__DIRECTIONS FOR THIS TASK__.
Reproduce the items between the line holding "Task: Toggle favorite star for ETH/KRW" and the end of the items, inclusive, leaving every character unchanged.

Target pointing data:
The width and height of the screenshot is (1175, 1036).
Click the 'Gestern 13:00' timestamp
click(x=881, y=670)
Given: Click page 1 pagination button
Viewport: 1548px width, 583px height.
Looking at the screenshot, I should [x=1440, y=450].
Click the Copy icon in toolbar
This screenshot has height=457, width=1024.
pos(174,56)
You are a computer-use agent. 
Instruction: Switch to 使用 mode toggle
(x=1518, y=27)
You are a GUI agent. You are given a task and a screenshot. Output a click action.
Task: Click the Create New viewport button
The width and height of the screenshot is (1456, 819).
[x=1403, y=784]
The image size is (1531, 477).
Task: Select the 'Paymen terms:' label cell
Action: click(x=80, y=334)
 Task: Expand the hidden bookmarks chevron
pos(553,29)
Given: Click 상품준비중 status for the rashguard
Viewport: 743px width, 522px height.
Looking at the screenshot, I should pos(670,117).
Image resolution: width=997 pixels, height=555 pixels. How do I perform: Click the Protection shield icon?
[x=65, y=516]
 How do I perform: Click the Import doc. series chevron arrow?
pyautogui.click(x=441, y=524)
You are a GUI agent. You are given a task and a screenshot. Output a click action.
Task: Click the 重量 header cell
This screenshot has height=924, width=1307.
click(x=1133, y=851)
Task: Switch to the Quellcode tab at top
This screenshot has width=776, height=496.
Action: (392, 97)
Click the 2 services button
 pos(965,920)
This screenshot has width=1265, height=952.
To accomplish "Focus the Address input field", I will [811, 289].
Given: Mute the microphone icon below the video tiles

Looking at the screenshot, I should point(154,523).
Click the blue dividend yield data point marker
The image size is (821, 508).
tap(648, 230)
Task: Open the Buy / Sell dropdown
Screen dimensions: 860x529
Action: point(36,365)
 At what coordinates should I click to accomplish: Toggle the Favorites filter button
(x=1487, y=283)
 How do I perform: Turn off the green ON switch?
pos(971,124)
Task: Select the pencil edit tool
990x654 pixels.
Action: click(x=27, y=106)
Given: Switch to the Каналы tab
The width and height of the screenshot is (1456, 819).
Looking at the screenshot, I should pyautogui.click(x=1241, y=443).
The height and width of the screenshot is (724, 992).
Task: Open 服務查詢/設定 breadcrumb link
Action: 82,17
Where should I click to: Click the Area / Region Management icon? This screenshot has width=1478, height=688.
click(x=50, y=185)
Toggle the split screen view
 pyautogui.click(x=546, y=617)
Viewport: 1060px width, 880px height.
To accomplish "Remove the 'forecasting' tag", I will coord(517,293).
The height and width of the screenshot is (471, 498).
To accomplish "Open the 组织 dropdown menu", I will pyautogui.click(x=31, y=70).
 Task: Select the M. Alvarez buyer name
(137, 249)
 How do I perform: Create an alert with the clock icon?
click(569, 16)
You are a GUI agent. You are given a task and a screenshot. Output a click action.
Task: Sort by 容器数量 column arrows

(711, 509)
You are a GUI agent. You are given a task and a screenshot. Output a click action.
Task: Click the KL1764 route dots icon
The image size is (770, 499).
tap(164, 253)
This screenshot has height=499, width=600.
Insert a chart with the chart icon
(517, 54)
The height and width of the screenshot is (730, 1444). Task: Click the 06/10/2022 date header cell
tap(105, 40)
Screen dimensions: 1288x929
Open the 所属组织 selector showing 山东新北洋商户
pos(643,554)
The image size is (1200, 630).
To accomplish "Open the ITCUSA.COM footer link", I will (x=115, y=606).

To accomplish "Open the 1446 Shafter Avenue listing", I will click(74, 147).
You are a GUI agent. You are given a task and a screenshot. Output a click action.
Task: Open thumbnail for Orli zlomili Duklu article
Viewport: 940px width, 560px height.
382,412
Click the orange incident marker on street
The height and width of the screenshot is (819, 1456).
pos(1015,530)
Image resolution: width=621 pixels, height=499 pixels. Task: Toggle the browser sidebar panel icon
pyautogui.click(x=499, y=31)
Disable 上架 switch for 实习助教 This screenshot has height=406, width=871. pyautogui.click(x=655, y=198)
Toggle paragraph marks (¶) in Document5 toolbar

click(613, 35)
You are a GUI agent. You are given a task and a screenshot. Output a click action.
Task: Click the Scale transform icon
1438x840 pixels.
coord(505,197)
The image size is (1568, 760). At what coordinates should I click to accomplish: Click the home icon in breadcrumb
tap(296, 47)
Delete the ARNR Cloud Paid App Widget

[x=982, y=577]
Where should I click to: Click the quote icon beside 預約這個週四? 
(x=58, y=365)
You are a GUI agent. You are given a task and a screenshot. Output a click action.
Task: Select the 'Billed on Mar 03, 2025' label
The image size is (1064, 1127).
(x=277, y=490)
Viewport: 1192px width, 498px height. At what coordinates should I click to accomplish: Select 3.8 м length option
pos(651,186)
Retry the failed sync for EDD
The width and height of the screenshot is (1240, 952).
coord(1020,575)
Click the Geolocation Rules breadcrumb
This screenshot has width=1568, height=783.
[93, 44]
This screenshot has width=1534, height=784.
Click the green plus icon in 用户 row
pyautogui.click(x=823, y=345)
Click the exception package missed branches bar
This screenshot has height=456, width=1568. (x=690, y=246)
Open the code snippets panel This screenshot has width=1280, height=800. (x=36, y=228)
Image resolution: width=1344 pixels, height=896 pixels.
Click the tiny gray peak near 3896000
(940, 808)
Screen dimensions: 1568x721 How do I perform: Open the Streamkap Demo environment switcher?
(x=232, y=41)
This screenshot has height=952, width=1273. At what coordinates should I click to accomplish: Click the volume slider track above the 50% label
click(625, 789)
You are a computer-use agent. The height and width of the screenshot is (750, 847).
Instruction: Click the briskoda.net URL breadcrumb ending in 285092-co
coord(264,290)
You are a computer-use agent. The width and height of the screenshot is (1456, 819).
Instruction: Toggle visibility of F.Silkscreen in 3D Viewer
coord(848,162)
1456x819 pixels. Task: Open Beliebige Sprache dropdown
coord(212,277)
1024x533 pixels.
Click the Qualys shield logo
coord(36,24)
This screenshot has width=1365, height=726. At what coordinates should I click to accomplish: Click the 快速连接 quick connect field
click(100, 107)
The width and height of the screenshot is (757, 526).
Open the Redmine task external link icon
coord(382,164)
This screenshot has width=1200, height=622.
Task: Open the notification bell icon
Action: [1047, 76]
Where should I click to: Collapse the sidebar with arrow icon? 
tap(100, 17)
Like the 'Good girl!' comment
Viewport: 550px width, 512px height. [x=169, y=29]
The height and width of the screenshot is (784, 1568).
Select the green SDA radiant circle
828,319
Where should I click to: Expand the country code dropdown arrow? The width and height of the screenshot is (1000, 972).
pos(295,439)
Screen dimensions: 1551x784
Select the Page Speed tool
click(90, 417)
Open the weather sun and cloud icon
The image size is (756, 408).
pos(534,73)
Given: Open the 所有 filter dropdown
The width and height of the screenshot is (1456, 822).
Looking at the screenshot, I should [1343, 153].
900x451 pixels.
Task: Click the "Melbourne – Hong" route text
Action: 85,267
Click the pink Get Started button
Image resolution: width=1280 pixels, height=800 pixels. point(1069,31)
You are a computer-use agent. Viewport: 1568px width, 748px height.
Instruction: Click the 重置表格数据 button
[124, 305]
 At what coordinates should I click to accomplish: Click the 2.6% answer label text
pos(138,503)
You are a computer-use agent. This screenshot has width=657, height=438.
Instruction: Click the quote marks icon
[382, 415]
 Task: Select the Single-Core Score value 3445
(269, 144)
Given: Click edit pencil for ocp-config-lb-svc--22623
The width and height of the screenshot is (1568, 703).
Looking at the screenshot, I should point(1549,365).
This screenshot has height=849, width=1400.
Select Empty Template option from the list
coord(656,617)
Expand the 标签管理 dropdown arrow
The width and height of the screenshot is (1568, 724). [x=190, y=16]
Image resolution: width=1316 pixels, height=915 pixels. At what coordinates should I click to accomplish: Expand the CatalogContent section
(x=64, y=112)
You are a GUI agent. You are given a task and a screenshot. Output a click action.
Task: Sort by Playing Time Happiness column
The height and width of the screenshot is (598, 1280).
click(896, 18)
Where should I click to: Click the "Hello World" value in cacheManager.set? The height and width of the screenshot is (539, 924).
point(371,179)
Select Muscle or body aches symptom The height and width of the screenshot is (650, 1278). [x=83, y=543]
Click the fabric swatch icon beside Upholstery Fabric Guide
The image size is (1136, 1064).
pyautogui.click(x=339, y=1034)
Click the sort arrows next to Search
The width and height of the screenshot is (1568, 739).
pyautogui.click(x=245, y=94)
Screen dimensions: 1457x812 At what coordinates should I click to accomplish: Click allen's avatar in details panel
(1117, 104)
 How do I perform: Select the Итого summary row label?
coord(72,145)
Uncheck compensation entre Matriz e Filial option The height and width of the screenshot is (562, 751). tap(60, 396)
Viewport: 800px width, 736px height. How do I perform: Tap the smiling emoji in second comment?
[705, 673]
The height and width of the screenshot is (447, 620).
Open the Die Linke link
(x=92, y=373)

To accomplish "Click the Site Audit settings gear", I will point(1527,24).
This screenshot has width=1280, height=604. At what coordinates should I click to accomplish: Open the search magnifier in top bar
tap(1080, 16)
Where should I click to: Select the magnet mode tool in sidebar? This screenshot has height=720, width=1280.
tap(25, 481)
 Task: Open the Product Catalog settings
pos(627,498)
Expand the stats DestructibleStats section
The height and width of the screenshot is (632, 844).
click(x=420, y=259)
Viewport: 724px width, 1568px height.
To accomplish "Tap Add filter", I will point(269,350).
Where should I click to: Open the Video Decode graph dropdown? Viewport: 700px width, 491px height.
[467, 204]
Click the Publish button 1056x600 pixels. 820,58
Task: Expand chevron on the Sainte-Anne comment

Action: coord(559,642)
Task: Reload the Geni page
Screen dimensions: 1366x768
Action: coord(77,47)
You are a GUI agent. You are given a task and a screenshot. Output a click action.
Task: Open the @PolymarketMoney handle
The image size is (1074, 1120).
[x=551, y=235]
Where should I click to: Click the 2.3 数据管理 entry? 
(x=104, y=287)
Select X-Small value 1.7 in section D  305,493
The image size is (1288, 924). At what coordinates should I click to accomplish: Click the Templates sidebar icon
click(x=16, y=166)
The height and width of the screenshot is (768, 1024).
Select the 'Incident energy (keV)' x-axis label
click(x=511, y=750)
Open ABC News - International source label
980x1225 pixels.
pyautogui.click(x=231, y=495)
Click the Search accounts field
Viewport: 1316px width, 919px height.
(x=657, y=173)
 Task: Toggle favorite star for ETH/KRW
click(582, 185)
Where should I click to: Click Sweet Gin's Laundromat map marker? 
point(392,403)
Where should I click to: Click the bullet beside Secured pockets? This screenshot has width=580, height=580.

__RESULT__.
 Task: Toggle favorite star for ETH/KRW
click(582, 185)
Where should I click to: Click Sweet Gin's Laundromat map marker? 
point(392,403)
Where should I click to: Click the bullet beside Secured pockets? This screenshot has width=580, height=580.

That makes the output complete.